The Israeli military will take time to confirm the identities of the deceased, but Hamas said they were brothers — Kfir, an infant, and Ariel, 4 at the time they were taken hostage — and their mother Shiri Bibas, 32, as well as 83-year old peace activist Oded Lifschitz.

The Israel Defense Forces confirmed that four caskets of deceased hostages had been transferred to the International Committee of the Red Cross in Gaza. Israel will release hundreds of Palestinian prisoners in exchange as required by the ceasefire agreement.

Hamas has pledged to release six living hostages ahead of schedule on Saturday, in hopes of buttressing negotiations aimed at converting the temporary ceasefire into a lasting truce. Dozens of hostages, alive and dead, remain in captivity in Gaza.

The capture of the Bibas family — whose father was released alive on February 1 in the first stage of swaps — had become a particularly vivid demonstration of Hamas’s brutality in the October 7 2023 attack on southern Israel that triggered the war in Gaza.

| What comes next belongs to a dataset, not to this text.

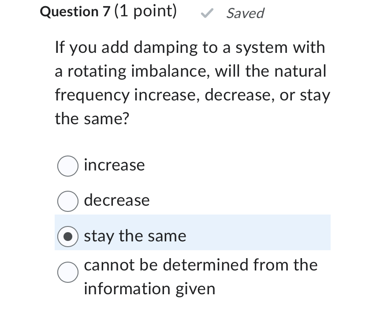The width and height of the screenshot is (365, 311).
Task: Click the words information given
Action: [149, 289]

In a propaganda video released by Hamas, Shiri carried the children in her arms as armed fighters seized them from the Nir Oz kibbutz. Pictures of the children have become ubiquitous on Israeli posters demanding the release of hostages.

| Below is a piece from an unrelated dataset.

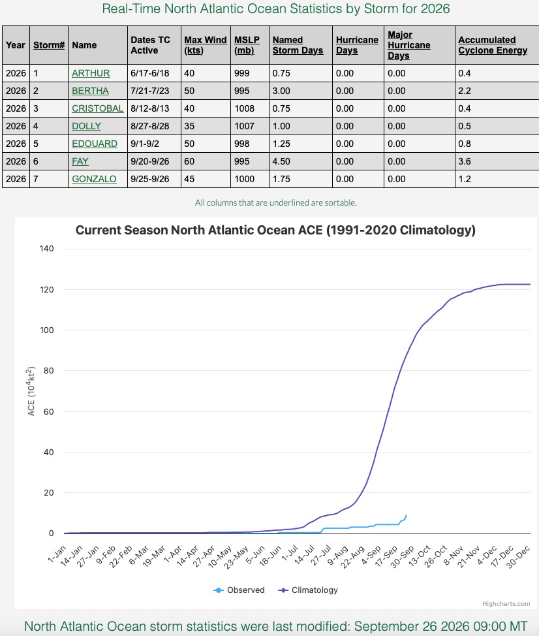Open the BERTHA storm link
The width and height of the screenshot is (539, 636).
coord(90,91)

Lifschitz and his wife, 86-year old Yocheved, were also taken from their homes near the Bibas family. Yocheved was released by Hamas just 16 days into the war.

The circumstances around the Bibas’s deaths remain uncertain. Hamas has claimed since late 2023 that they were killed in an Israeli air strike, without providing evidence.

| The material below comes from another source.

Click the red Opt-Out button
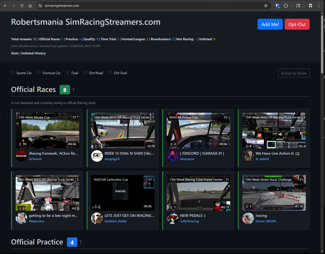The width and height of the screenshot is (325, 254). coord(297,24)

A combination photo shows the portraits of Israeli hostages Shiri Bibas and her two children Ariel and Kfir, who were held in the Gaza Strip since the October 7 2023 attack
Images of the Bibas family have featured prominently in Israeli posters calling for the hostages’ release from Gaza © AFP via Getty Images

The militant group repeated that assertion on Thursday, handing over the bodies to the Red Cross under a sign that blamed Israeli Prime Minister Benjamin Netanyahu and “missiles and Zionist warplanes” for their deaths.

The IDF has not commented on the case, but a handful of families have been informed that their loved ones may have been killed inadvertently by its bombardment of Gaza, according to interviews in Israeli media.

“A wrenching day, a day of grief,” Netanyahu said on Wednesday night. “We are bringing home four of our beloved hostages, deceased.”

Officials in Gaza estimate that about 50,000 Palestinians, mostly women and children, have been killed by the Israeli assault, which has destroyed most of the besieged enclave. About 1,200 people were killed in Israel in Hamas’s cross-border raid and some 250 were taken hostage, according to Israeli officials.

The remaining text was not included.